The scattering of light in the Earth's atmosphere is responsible for the phenomenon you described. The scattering of light occurs when light interacts with particles or molecules in the atmosphere, causing it to change direction. The extent of scattering depends on the wavelength of light, with shorter wavelengths being scattered more easily than longer wavelengths.
During the day, when the Sun is high in the sky, the Earth's atmosphere scatters sunlight primarily through a process called Rayleigh scattering. This type of scattering is more effective for shorter wavelengths, such as blue and violet light. As a result, the blue light from the Sun is scattered in all directions by the atmosphere, making the sky appear blue to us.
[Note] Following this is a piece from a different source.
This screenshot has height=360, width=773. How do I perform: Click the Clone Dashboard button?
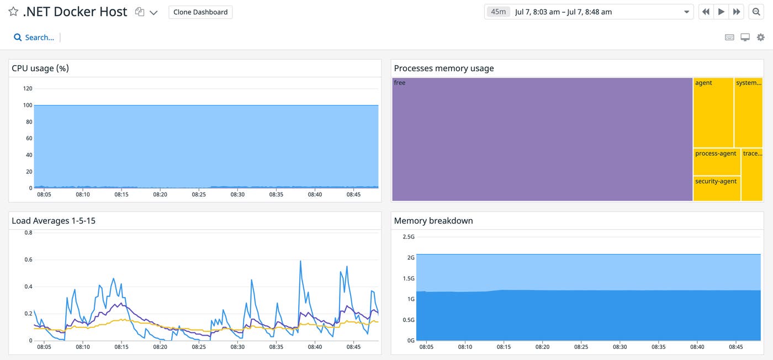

At twilight, when the Sun is lower in the sky, sunlight has to pass through a thicker layer of the Earth's atmosphere before reaching our eyes. The longer path causes more scattering of shorter wavelengths, like blue and green light. As a result, a larger proportion of blue and green light gets scattered away, leaving behind the longer wavelengths of light, such as red and orange. This gives the twilight sky a reddish or orange hue.
The scattering of light is also influenced by other factors, such as the composition and size of particles or molecules in the atmosphere, as well as the angle at which sunlight enters the atmosphere. These factors can contribute to variations in the colors observed during different times of the day or under different atmospheric conditions.